• WHAT IS NEEDED:
The lines from the one containing "Switch to the 选题2 sheet tab" through the last one in the data: please copy those exactly, and only those, without the pictures.

• Data extracted from a collection:
■ ■ ■ ■ ■ ■ ■
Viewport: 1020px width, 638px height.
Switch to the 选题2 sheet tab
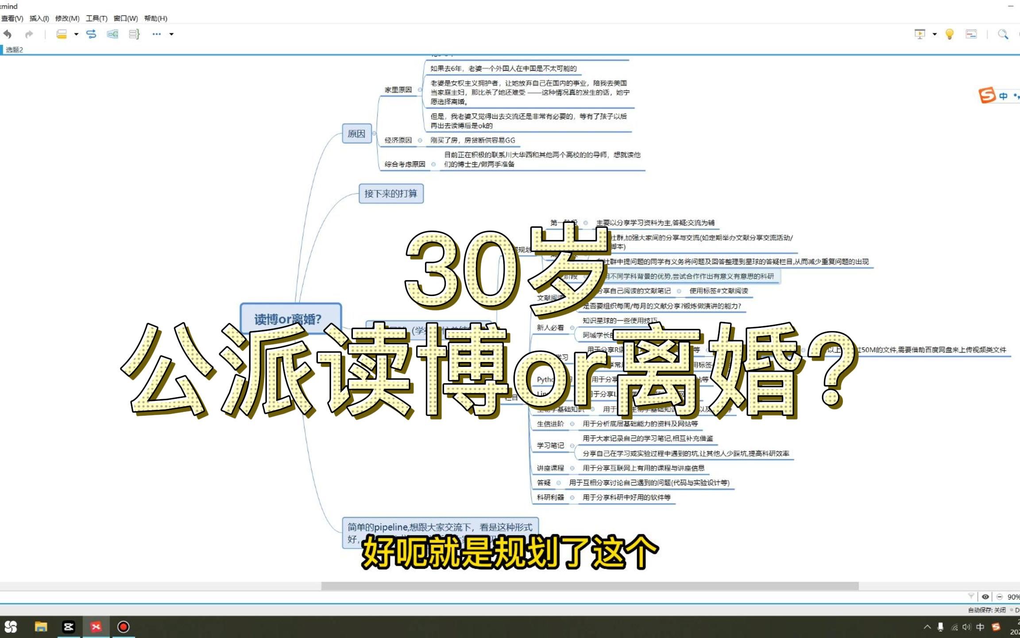[x=14, y=50]
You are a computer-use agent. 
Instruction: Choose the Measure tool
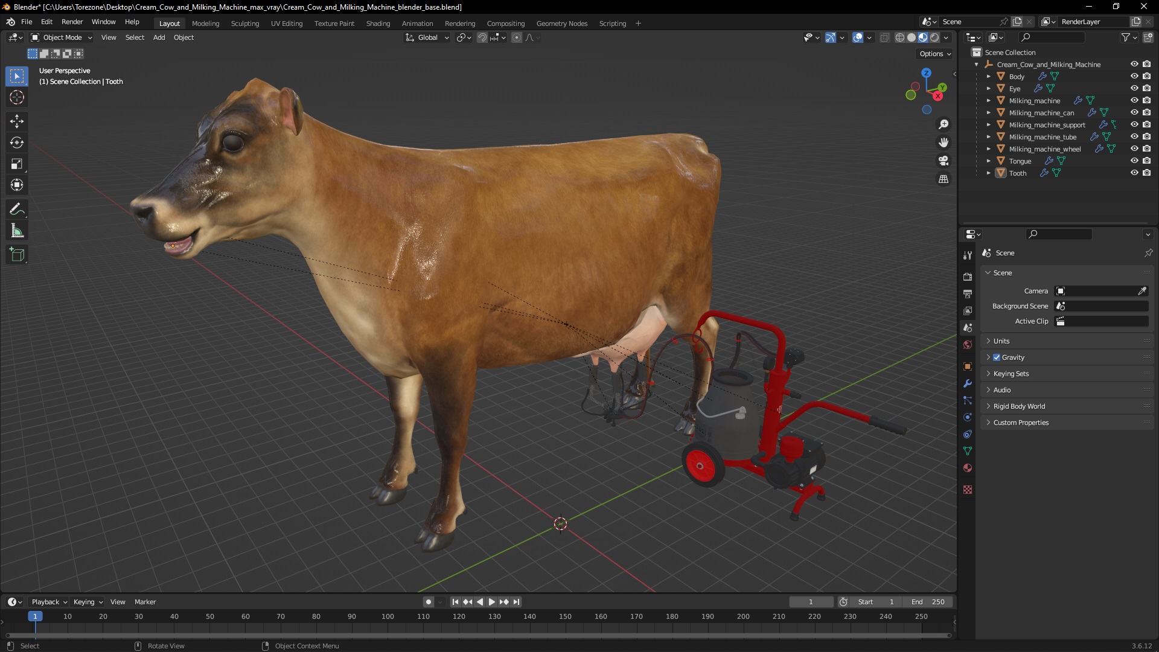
■ ■ ■ ■ ■ ■ ■
• RESULT OF THE EXERCISE:
Switch to the 选题2 sheet tab
[x=14, y=50]
You are a computer-use agent. 
Instruction: Choose the Measure tool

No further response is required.